Exact repetition, pictures omitted: give every record below again.

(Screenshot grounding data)
▬▬▬▬▬▬
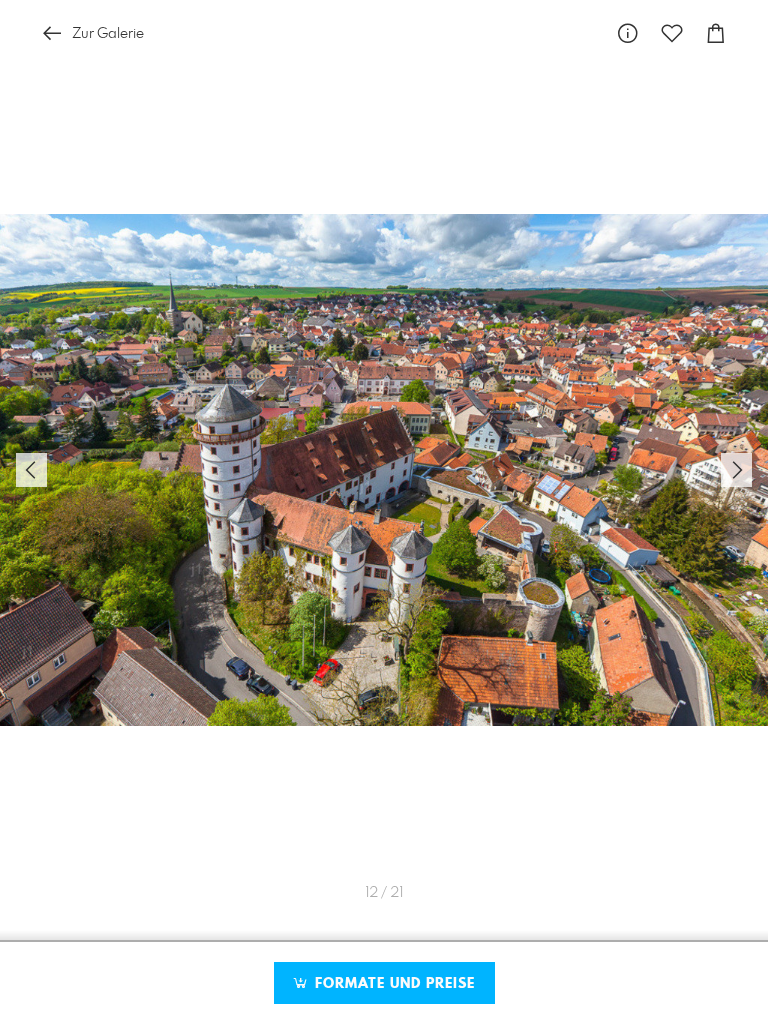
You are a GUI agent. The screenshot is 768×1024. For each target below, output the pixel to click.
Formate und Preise (392, 984)
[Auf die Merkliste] (672, 33)
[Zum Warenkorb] (716, 33)
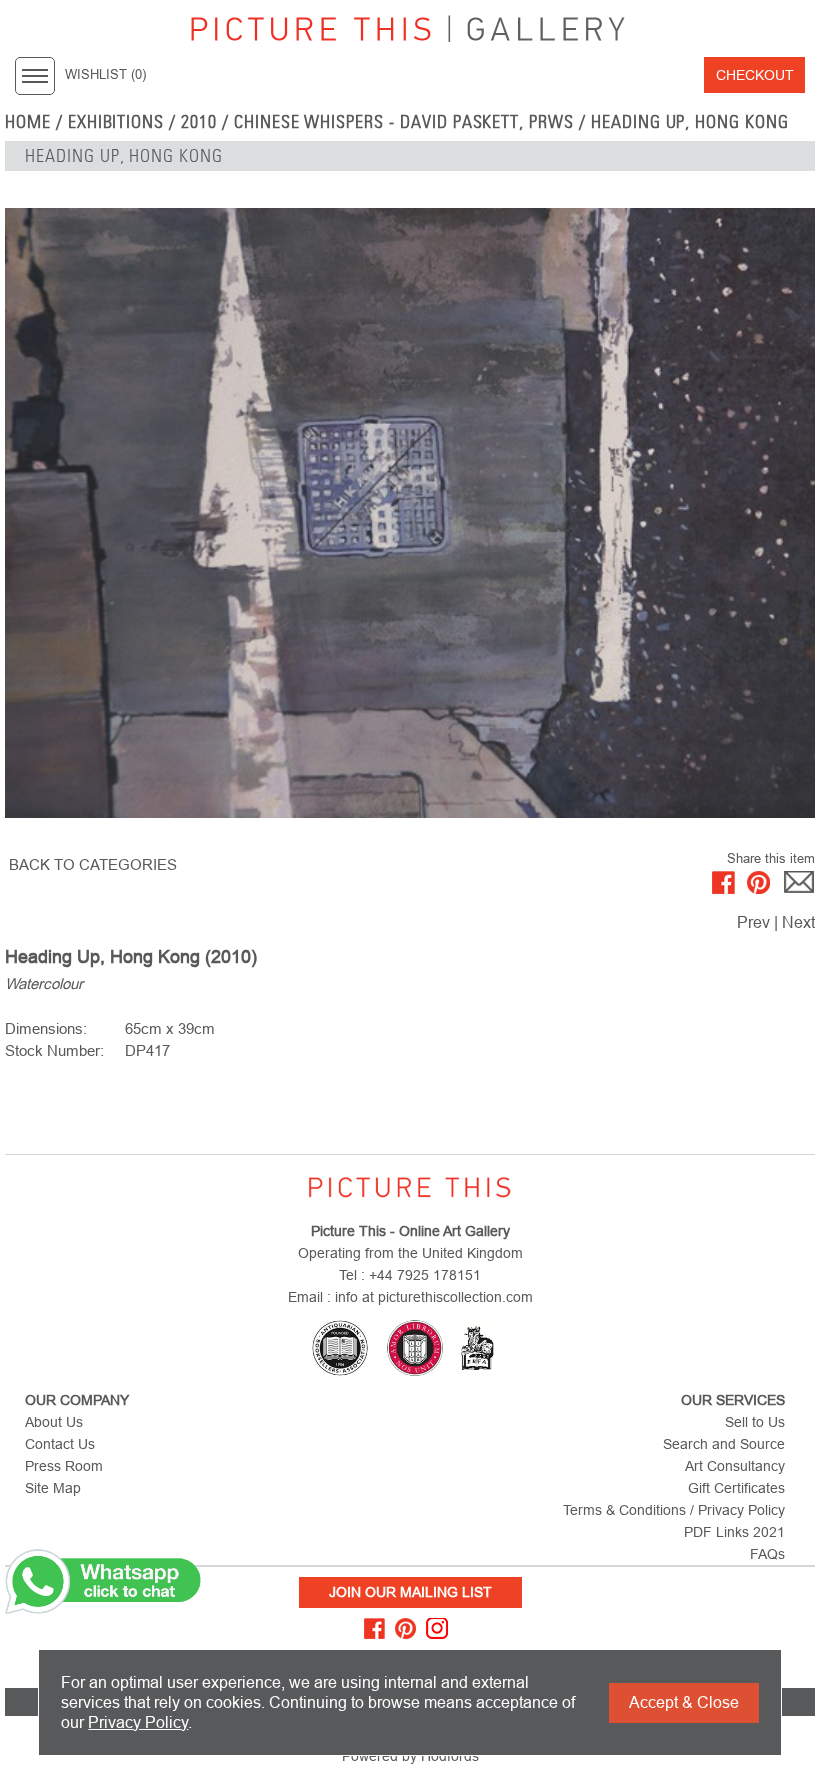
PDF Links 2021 (734, 1532)
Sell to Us (755, 1422)
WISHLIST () (105, 75)
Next (798, 922)
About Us (54, 1422)
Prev (753, 922)
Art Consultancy (735, 1466)
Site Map (53, 1488)
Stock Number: (54, 1050)
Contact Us (60, 1444)
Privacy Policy (138, 1722)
▬▬▬▬▬▬
[OUTPUT FOR THIS EXERCISE]
You are a GUI agent. The screenshot is 768×1024. For each target below, output the pixel to click.
Formate und Preise (392, 984)
[Auf die Merkliste] (672, 33)
[Zum Warenkorb] (716, 33)
PDF Links 2021 (734, 1532)
Sell to Us (755, 1422)
WISHLIST () (105, 75)
Next (798, 922)
About Us (54, 1422)
Prev (753, 922)
Art Consultancy (735, 1466)
Site Map (53, 1488)
Stock Number: (54, 1050)
Contact Us (60, 1444)
Privacy Policy (138, 1722)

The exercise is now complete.